Dit artikel is ook van toepassing op boeteprocedures. Want ook boeteprocedures zijn een criminal charge. Je zou daarom verwachten dat het recht op een vrije advocaatkeuze ook in boeteprocedures vooropstaat. En dat de proceskostenvergoeding in boeteprocedures dus ook erop is gericht eventuele financiële belemmeringen weg te nemen. Dat blijkt in de praktijk nauwelijks het geval.
In boeteprocedures kan de bestuursrechter op grond van artikel 8:75 en 7:15 Awb een proceskostenvergoeding toekennen wanneer de boeteling dat heeft verzocht en voor zover het bestreden besluit wordt herroepen wegens aan het bestuursorgaan te wijten onrechtmatigheid. De bestuursrechter bepaalt de hoogte van de proceskostenvergoeding in beginsel aan de hand van het puntensysteem dat is opgenomen in het Besluit proceskosten bestuursrecht. Op dit moment staat één punt gelijk aan een vergoeding van € 837. Voor een gemiddelde fiscale boeteprocedure worden slechts enkele punten toegekend. Het voorgaande betekent dat de boeteling na een ‘vrijspraak’ slechts kan rekenen op een proceskostenvergoeding van hooguit een paar duizend Euro.

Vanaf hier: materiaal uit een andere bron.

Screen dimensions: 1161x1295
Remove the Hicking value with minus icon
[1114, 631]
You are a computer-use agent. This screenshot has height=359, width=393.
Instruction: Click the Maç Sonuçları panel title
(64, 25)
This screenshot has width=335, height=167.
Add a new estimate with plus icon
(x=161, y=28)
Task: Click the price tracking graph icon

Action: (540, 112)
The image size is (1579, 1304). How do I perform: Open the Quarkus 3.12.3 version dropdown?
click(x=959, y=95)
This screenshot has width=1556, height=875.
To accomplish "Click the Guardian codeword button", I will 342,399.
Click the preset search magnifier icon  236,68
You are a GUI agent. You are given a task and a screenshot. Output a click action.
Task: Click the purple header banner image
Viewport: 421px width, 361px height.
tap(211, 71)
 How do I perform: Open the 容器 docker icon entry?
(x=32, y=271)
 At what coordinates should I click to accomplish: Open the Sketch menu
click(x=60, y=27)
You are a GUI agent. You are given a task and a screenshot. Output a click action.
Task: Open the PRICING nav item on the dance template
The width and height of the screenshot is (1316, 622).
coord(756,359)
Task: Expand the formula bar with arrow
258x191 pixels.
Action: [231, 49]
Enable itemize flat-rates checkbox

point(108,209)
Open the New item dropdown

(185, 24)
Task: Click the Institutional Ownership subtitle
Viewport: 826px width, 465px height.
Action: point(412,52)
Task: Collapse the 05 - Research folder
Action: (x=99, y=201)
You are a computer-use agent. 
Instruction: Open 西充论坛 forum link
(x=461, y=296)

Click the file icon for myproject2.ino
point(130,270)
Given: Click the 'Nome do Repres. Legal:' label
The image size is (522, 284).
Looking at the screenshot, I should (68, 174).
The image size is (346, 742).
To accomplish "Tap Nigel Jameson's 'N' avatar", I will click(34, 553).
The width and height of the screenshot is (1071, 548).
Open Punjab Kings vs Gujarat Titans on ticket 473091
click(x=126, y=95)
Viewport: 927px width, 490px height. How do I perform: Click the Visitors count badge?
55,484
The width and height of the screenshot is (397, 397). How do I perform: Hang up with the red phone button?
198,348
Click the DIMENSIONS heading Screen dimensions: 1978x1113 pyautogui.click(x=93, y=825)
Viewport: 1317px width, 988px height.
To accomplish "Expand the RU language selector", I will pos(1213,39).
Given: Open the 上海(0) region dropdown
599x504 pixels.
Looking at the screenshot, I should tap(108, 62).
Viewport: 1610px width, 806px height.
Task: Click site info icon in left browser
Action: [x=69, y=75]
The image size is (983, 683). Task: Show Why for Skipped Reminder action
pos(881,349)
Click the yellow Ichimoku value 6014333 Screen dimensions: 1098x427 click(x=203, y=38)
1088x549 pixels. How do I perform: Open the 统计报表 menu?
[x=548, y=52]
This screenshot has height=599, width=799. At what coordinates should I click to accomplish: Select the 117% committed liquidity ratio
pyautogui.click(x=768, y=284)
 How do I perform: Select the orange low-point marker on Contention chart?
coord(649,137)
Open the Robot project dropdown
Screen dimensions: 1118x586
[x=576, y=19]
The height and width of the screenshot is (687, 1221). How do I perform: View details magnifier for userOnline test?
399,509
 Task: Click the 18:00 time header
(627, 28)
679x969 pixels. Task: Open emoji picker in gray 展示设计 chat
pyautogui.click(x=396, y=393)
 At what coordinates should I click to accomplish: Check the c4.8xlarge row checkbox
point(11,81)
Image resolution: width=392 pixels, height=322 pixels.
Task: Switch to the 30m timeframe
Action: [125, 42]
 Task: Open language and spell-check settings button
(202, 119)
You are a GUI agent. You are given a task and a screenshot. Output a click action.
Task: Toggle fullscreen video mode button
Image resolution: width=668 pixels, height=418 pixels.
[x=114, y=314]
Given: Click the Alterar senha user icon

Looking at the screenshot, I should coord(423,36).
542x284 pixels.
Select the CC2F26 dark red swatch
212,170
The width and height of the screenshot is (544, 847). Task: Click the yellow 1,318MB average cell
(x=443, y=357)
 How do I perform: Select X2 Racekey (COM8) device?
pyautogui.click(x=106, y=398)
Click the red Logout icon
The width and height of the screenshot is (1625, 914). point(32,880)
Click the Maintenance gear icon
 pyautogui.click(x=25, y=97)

Dat dekt nauwelijks de kosten voor de rechtsbijstandsverlener.
Omdat dit zou kunnen leiden tot onrechtvaardige uitkomsten, kan de bestuursrechter in geval van ‘bijzondere omstandigheden’ afwijken van het puntensysteem. Uit de jurisprudentie van de Hoge Raad volgt dat sprake is van bijzondere omstandigheden indien i) het bestuursorgaan het verwijt treft dat het een beschikking of uitspraak geeft respectievelijk doet of in rechte handhaaft, terwijl op dat moment duidelijk is dat die beschikking of uitspraak in een daartegen ingestelde procedure geen stand zal houden, of ii) wanneer het bestuursorgaan in vergaande mate onzorgvuldig heeft gehandeld. Uit de boetejurisprudentie blijkt dat in boeteprocedures sprake kan zijn van dergelijke omstandigheden wanneer de inspecteur een boete oplegt en handhaaft zonder dat sprake is van overtuigend bewijs voor opzet en/of grove schuld. In geval van een deelnemersboete kan ook het feit dat een boete is opgelegd zonder dat is voldaan aan het toestemmingsvereiste leiden tot de conclusie dat sprake is van bijzondere omstandigheden. In dergelijke gevallen kan de bestuursrechter dus afwijken van het puntensysteem door de toe te kennen proceskostenvergoeding te verlagen of te verhogen, ‘overigens zonder af te doen aan het karakter van een tegemoetkoming in de daadwerkelijke kosten’, aldus de parlementaire geschiedenis. Dat biedt ruimte voor een integrale proceskostenvergoeding gebaseerd op de facturen van de rechtsbijstandsverlener. In een recente (fiscale) uitspraak van rechtbank Noord-Holland kwam de bestuursrechter via die route tot een proceskostenvergoeding van ruim € 80.000.
Toch zien wij integrale proceskostenvergoedingen nauwelijks voorbij komen in boeteprocedures waarin de rechter de boete uiteindelijk vernietigt. De drempel dat sprake is van bijzondere omstandigheden wordt lang niet altijd wordt gehaald. En áls de bestuursrechter al concludeert dat sprake is van bijzondere omstandigheden, dan nog neemt hij de facturen van de rechtsbijstandsverlener zelden als uitgangspunt bij het bepalen van de hoogte van de proceskostenvergoeding. Dat lijkt ons onterecht gelet op artikel 6 EVRM en het daarmee verbonden recht op een vrije advocatenkeuze, dat niet alleen in het strafrecht maar ook in boeteprocedures scherp op de voorgrond zou moeten staan. Wij concluderen daarom dat het boeterecht de kinderschoenen misschien mag zijn ontgroeid. Maar wij achten het boeterecht nauwelijks volwassen zolang de proceskostenvergoeding in boeteprocedures op gespannen voet blijft staan met artikel 6 EVRM.